After finding "Task: Craft ten with the X10 button" in the data, write out its line and all following lines without change, up to and including the last one. Leave out pictures.

(Records provided)

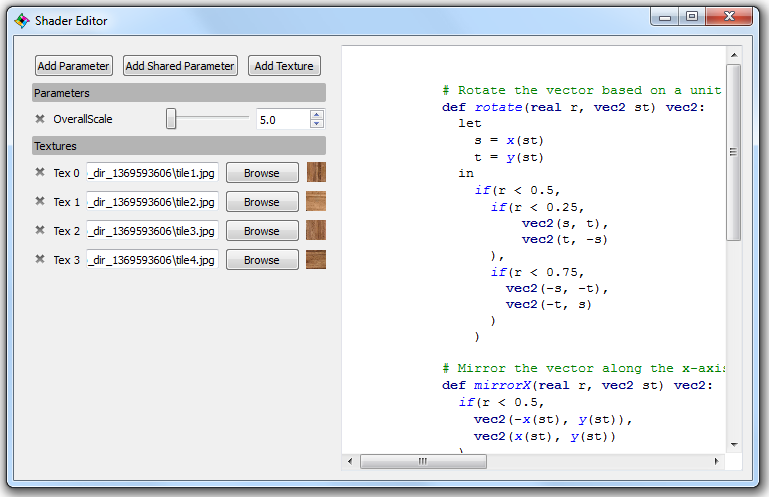The width and height of the screenshot is (769, 497).
Task: Click the Tex 3 wood texture thumbnail
Action: click(x=316, y=260)
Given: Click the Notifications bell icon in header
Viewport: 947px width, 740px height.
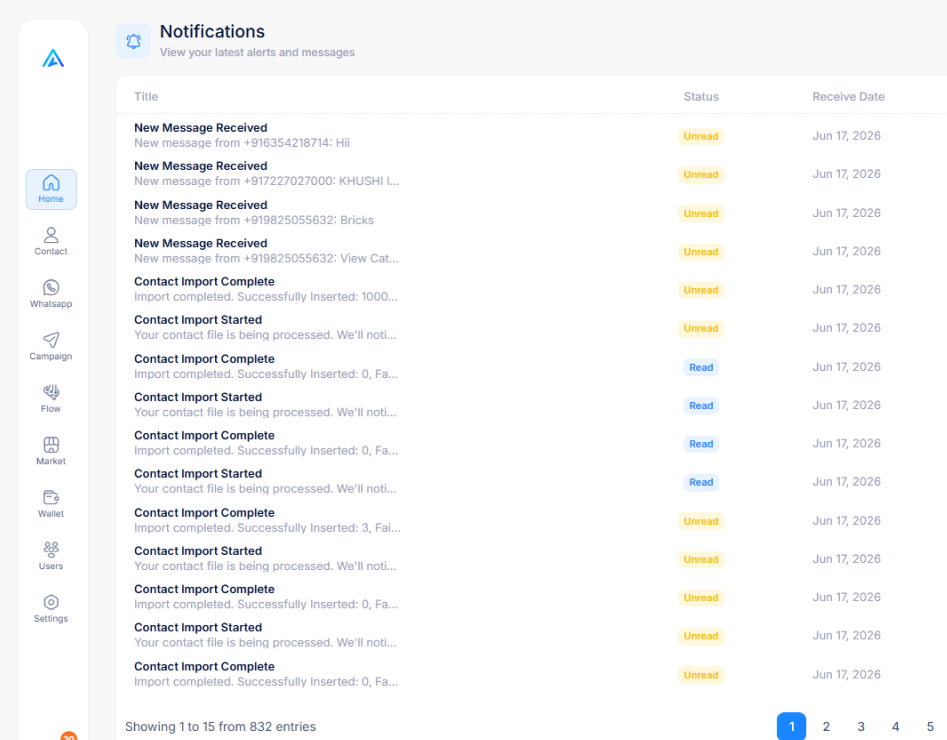Looking at the screenshot, I should [133, 41].

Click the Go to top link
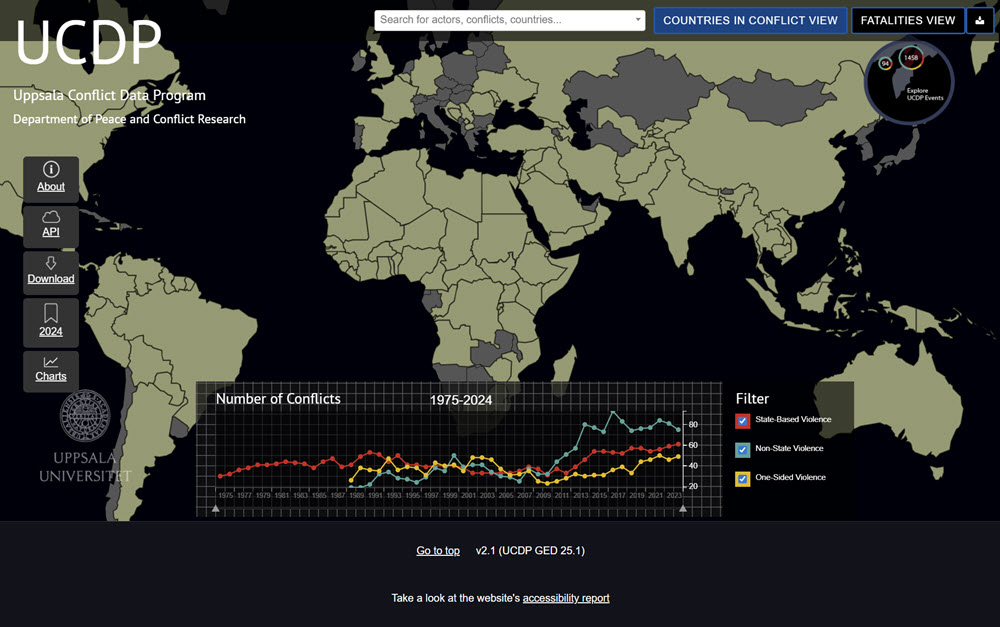click(438, 550)
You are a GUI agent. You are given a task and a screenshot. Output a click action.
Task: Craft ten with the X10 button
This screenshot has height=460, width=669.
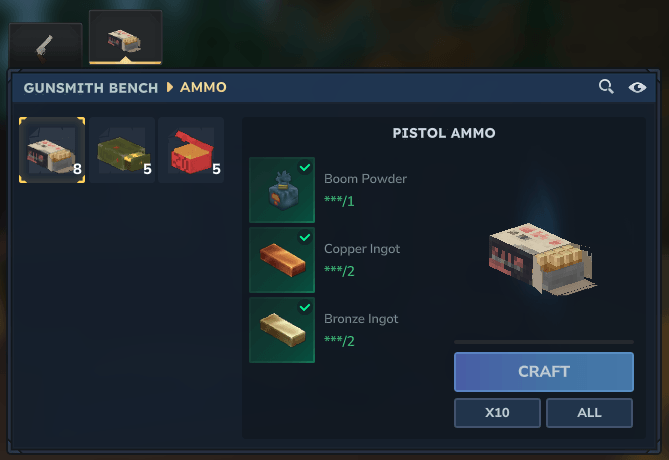tap(497, 413)
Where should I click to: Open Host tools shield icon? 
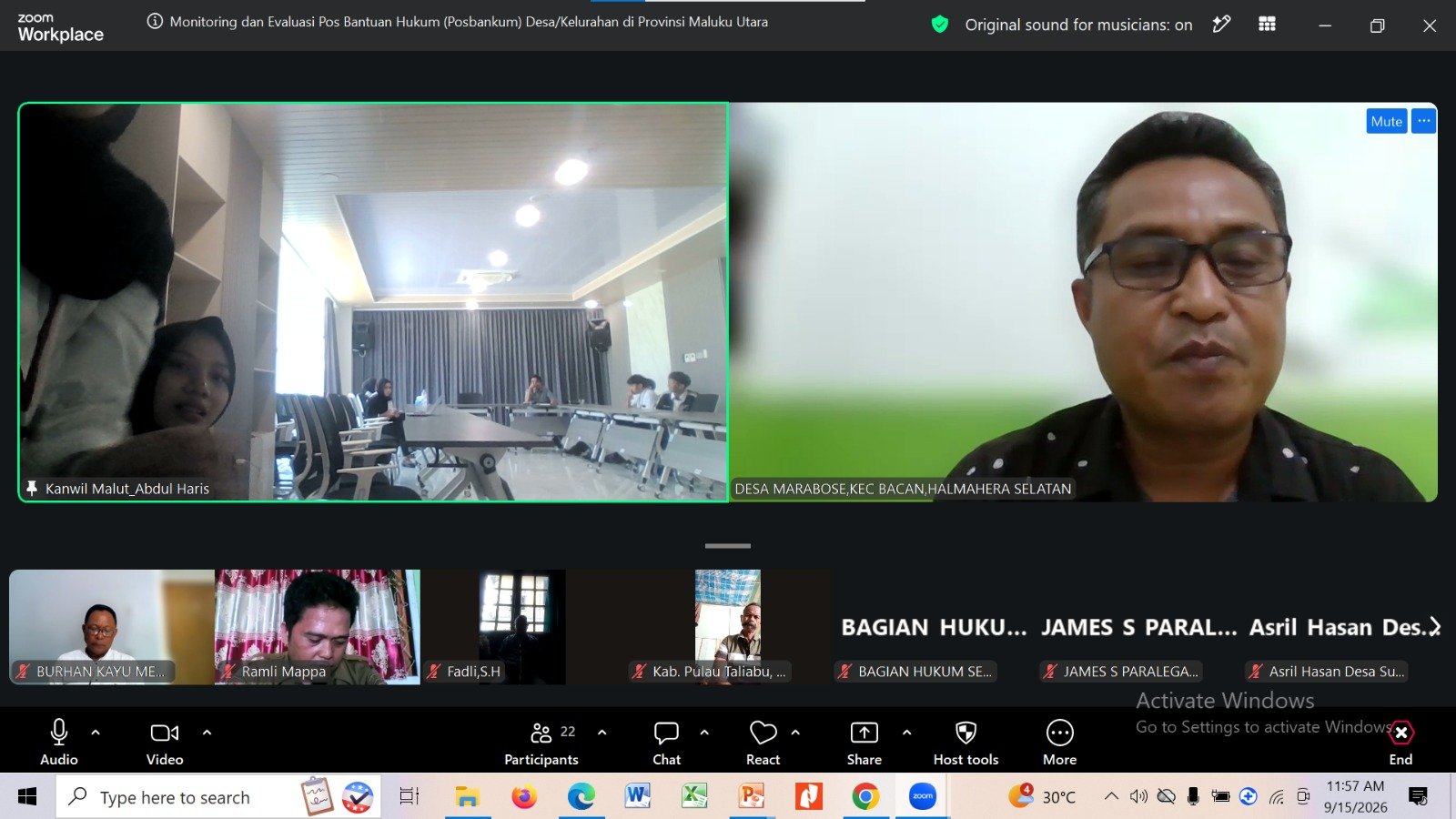coord(966,742)
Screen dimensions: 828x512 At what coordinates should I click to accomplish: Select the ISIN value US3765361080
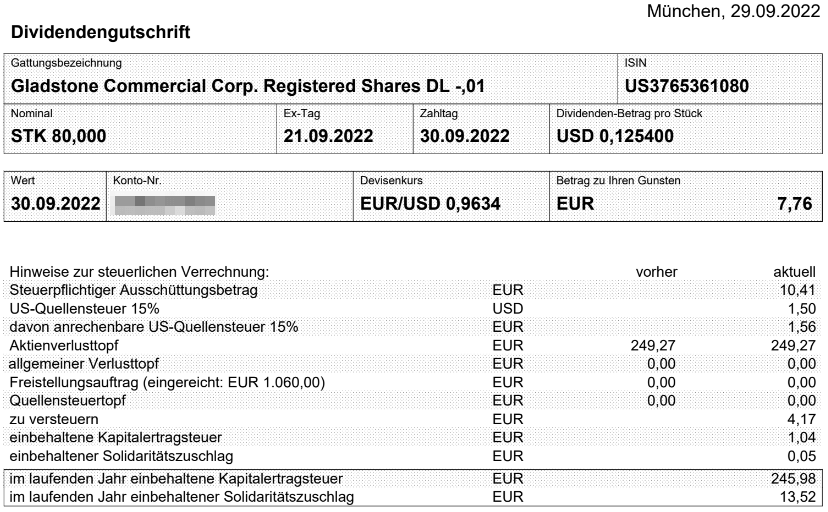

(End Records provided)

Task solution
Task: Craft ten with the X10 button
This screenshot has height=460, width=669.
tap(497, 413)
Where should I click to: Open Host tools shield icon? 
coord(966,742)
Screen dimensions: 828x512 At what coordinates should I click to accomplish: Select the ISIN value US3765361080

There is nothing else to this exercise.